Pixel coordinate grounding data
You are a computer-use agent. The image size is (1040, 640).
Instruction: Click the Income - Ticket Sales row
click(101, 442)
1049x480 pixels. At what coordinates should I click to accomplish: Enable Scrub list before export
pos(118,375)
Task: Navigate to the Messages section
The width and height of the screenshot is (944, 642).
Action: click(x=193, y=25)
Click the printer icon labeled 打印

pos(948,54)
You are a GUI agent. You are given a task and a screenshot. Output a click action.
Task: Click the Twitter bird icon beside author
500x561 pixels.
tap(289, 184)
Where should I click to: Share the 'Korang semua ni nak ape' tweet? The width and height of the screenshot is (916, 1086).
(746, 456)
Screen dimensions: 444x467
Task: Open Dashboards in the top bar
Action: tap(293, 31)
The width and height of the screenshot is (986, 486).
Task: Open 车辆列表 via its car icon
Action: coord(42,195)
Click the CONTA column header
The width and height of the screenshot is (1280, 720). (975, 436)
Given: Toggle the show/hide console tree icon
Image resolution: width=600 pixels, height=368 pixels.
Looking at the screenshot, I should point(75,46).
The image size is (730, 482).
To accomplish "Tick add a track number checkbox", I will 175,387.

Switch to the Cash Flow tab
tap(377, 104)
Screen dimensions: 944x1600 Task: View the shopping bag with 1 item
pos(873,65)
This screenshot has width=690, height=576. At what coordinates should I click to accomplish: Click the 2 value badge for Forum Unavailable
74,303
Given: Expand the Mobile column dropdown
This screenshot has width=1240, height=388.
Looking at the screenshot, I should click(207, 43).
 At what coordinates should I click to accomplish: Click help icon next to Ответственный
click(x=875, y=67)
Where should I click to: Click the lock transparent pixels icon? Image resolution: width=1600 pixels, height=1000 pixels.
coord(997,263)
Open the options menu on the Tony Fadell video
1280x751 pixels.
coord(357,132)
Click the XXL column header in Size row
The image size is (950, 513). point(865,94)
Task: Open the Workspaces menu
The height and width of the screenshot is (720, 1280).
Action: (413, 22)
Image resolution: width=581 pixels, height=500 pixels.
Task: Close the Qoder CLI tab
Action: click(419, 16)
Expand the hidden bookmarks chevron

*Your assignment*. Give the data back in full, exactly as written.

*Task result*.
You are a computer-use agent. The image size is (1040, 640).
Instruction: Click the Income - Ticket Sales row
click(101, 442)
1049x480 pixels. At what coordinates should I click to accomplish: Enable Scrub list before export
pos(118,375)
Task: Navigate to the Messages section
The width and height of the screenshot is (944, 642).
Action: click(x=193, y=25)
Click the printer icon labeled 打印

pos(948,54)
You are a GUI agent. You are given a task and a screenshot. Output a click action.
Task: Click the Twitter bird icon beside author
500x561 pixels.
tap(289, 184)
Where should I click to: Share the 'Korang semua ni nak ape' tweet? The width and height of the screenshot is (916, 1086).
(746, 456)
Screen dimensions: 444x467
Task: Open Dashboards in the top bar
Action: tap(293, 31)
The width and height of the screenshot is (986, 486).
Task: Open 车辆列表 via its car icon
Action: coord(42,195)
Click the CONTA column header
The width and height of the screenshot is (1280, 720). (975, 436)
Given: Toggle the show/hide console tree icon
Image resolution: width=600 pixels, height=368 pixels.
Looking at the screenshot, I should point(75,46).
The image size is (730, 482).
To accomplish "Tick add a track number checkbox", I will 175,387.

Switch to the Cash Flow tab
tap(377, 104)
Screen dimensions: 944x1600 Task: View the shopping bag with 1 item
pos(873,65)
This screenshot has width=690, height=576. At what coordinates should I click to accomplish: Click the 2 value badge for Forum Unavailable
74,303
Given: Expand the Mobile column dropdown
This screenshot has width=1240, height=388.
Looking at the screenshot, I should click(207, 43).
 At what coordinates should I click to accomplish: Click help icon next to Ответственный
click(x=875, y=67)
Where should I click to: Click the lock transparent pixels icon? Image resolution: width=1600 pixels, height=1000 pixels.
coord(997,263)
Open the options menu on the Tony Fadell video
1280x751 pixels.
coord(357,132)
Click the XXL column header in Size row
The image size is (950, 513). point(865,94)
Task: Open the Workspaces menu
The height and width of the screenshot is (720, 1280).
Action: (413, 22)
Image resolution: width=581 pixels, height=500 pixels.
Task: Close the Qoder CLI tab
Action: click(419, 16)
Expand the hidden bookmarks chevron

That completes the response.